Go over the lines below, and when one contains the word "will", copy it.

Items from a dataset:
Content starts

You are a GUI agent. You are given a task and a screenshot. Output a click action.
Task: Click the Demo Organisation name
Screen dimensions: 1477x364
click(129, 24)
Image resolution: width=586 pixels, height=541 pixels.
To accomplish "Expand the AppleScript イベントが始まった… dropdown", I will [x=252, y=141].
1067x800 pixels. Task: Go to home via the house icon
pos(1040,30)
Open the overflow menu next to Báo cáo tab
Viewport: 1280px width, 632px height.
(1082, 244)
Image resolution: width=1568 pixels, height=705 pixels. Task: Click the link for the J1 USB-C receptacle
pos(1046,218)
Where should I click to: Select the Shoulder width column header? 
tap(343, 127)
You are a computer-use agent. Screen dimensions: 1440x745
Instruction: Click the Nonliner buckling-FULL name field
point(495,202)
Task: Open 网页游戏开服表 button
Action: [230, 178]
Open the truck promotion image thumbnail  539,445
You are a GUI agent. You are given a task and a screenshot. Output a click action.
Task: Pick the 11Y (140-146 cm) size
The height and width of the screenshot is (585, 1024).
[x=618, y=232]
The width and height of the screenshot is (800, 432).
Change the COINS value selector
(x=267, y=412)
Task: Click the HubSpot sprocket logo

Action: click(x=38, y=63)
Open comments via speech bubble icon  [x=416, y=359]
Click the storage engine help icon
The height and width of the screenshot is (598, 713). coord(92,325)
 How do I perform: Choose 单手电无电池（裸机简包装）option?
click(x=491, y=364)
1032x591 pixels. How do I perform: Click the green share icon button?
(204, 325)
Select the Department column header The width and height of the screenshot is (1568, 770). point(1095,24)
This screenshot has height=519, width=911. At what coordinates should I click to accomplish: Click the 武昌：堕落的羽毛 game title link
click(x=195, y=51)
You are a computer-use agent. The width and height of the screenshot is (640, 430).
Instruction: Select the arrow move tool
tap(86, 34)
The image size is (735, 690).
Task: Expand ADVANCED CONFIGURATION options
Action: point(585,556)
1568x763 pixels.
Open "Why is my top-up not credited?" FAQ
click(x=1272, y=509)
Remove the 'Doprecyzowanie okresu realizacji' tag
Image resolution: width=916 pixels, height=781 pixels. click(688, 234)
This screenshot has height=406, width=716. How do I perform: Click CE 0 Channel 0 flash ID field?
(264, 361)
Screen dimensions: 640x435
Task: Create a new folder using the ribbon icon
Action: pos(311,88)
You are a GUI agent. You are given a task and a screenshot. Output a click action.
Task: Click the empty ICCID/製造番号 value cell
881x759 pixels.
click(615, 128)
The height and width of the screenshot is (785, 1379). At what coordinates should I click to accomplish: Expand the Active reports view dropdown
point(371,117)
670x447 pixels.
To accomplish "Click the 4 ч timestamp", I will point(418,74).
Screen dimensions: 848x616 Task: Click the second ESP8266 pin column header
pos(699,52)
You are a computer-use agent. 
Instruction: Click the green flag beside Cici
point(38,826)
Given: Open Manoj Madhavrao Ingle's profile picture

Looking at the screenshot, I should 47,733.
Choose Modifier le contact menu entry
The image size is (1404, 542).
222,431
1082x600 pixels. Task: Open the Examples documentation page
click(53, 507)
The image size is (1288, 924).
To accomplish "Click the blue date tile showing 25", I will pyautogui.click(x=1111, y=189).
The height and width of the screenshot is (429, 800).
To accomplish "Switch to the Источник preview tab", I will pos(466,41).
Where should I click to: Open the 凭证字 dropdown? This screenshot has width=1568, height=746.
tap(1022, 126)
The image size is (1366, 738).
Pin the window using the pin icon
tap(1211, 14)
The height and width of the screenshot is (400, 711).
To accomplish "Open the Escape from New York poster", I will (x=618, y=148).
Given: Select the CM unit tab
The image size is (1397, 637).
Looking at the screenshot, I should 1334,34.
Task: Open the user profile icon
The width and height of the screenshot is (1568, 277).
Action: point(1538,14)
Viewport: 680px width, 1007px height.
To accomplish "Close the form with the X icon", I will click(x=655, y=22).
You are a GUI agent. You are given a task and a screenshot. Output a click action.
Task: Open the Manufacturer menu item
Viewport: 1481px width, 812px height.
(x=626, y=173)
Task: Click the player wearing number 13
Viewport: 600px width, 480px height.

Content ends

▸ Task solution:
To accomplish "Expand the AppleScript イベントが始まった… dropdown", I will [x=252, y=141].
To accomplish "Click the 4 ч timestamp", I will point(418,74).
To accomplish "Click the blue date tile showing 25", I will pyautogui.click(x=1111, y=189).
To accomplish "Switch to the Источник preview tab", I will pos(466,41).
To accomplish "Open the Escape from New York poster", I will (x=618, y=148).
To accomplish "Close the form with the X icon", I will click(x=655, y=22).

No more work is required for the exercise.